Copy out the following material line for line, changing nothing.

━━━━━━━━━━━━━━━━

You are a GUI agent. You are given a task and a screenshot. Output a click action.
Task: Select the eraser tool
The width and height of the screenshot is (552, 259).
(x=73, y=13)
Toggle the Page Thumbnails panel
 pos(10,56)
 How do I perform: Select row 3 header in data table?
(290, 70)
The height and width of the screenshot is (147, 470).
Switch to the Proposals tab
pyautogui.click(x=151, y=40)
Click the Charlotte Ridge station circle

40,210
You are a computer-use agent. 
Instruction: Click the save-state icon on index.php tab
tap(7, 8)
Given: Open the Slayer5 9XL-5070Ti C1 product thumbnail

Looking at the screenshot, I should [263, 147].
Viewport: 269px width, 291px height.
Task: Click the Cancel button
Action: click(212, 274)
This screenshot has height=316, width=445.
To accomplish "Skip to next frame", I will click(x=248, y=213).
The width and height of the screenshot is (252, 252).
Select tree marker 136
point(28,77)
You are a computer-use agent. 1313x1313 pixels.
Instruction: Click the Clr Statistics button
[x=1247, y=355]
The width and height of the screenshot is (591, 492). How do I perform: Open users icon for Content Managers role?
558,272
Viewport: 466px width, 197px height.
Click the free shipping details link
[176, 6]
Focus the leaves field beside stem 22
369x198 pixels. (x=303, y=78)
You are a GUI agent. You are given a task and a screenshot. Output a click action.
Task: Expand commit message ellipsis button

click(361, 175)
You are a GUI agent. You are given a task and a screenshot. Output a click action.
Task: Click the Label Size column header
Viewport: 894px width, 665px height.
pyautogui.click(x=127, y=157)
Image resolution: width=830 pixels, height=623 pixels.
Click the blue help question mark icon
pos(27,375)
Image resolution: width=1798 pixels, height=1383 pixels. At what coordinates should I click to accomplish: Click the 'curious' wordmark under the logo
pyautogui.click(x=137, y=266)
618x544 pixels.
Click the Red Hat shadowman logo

━━━━━━━━━━━━━━━━

> [Solution for this problem]:
You are a GUI agent. You are given a task and a screenshot. Output a click action.
Task: Select the eraser tool
The width and height of the screenshot is (552, 259).
(x=73, y=13)
Toggle the Page Thumbnails panel
 pos(10,56)
 How do I perform: Select row 3 header in data table?
(290, 70)
The height and width of the screenshot is (147, 470).
Switch to the Proposals tab
pyautogui.click(x=151, y=40)
Click the Charlotte Ridge station circle

40,210
You are a computer-use agent. 
Instruction: Click the save-state icon on index.php tab
tap(7, 8)
Given: Open the Slayer5 9XL-5070Ti C1 product thumbnail

Looking at the screenshot, I should [263, 147].
Viewport: 269px width, 291px height.
Task: Click the Cancel button
Action: click(212, 274)
This screenshot has height=316, width=445.
To accomplish "Skip to next frame", I will click(x=248, y=213).
The width and height of the screenshot is (252, 252).
Select tree marker 136
point(28,77)
You are a computer-use agent. 1313x1313 pixels.
Instruction: Click the Clr Statistics button
[x=1247, y=355]
The width and height of the screenshot is (591, 492). How do I perform: Open users icon for Content Managers role?
558,272
Viewport: 466px width, 197px height.
Click the free shipping details link
[176, 6]
Focus the leaves field beside stem 22
369x198 pixels. (x=303, y=78)
You are a GUI agent. You are given a task and a screenshot. Output a click action.
Task: Expand commit message ellipsis button

click(361, 175)
You are a GUI agent. You are given a task and a screenshot. Output a click action.
Task: Click the Label Size column header
Viewport: 894px width, 665px height.
pyautogui.click(x=127, y=157)
Image resolution: width=830 pixels, height=623 pixels.
Click the blue help question mark icon
pos(27,375)
Image resolution: width=1798 pixels, height=1383 pixels. At what coordinates should I click to accomplish: Click the 'curious' wordmark under the logo
pyautogui.click(x=137, y=266)
618x544 pixels.
Click the Red Hat shadowman logo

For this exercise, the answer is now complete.